5. Taking the shot of the eclipse

With the exposure and focus set, you’re ready to photograph the eclipse, but be ready to adapt. If you’re in the path of totality, you’ll need to temporarily remove your solar filter while the sun is completely covered.

Totality during this eclipse will vary but will average, on the centerline, about two-and-a-half minutes. At the end of totality, Baily’s beads begin to reappear, leading to the diamond ring effect.

According to Landzinski, during totality, you can remove the filter after the ‘diamond ring effect’ and return it once the diamond ring appears again.

“About 15 seconds before totality,” he said, “you can remove the solar filter to photograph the remaining diamond ring effect, and about five seconds before totality, there are still a few tiny rays of sunlight peeking between the valleys of the craters on the moon. This creates what has been named Baily’s beads, after English astronomer Francis Baily.


Once the moon completely covers the sun, after Baily’s beads, totality has begun and you are photographing the corona. Totality during this eclipse will vary but will average, on the centerline, about two-and-a-half minutes. At the end of totality, Baily’s beads begin to reappear, leading to the diamond ring effect.

Once the light of the diamond ring effect becomes very bright, replace your solar filter onto the front of your lens. From this moment through all the concluding partial phases, the solar filter needs to remain on the front of your lens.”

6. Edit your photos after totality

Finally, following the eclipse, edit your shots, if needed. You may need to play with the exposure to preserve details in the sun. White balance will help keep the sun orange while also helping to compensate for any color casts created by the solar filter.

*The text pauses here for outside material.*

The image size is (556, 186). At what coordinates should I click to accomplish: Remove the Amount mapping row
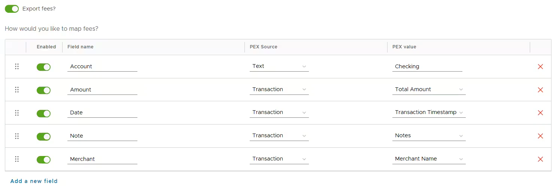click(x=540, y=90)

If you shoot multiple images of the eclipse process, you can merge multiple suns together in a composite using Photoshop or a similar photo editor.


When photographing an eclipse, put safety first.

An eclipse can be a great photography opportunity, but only if you prepare ahead of time and have the proper equipment. Grab your solar filter and ISO-rated eclipse glasses. For the best results, practice ahead of time while still using the solar filter to get a better grasp on where to stand and what camera settings to dial in.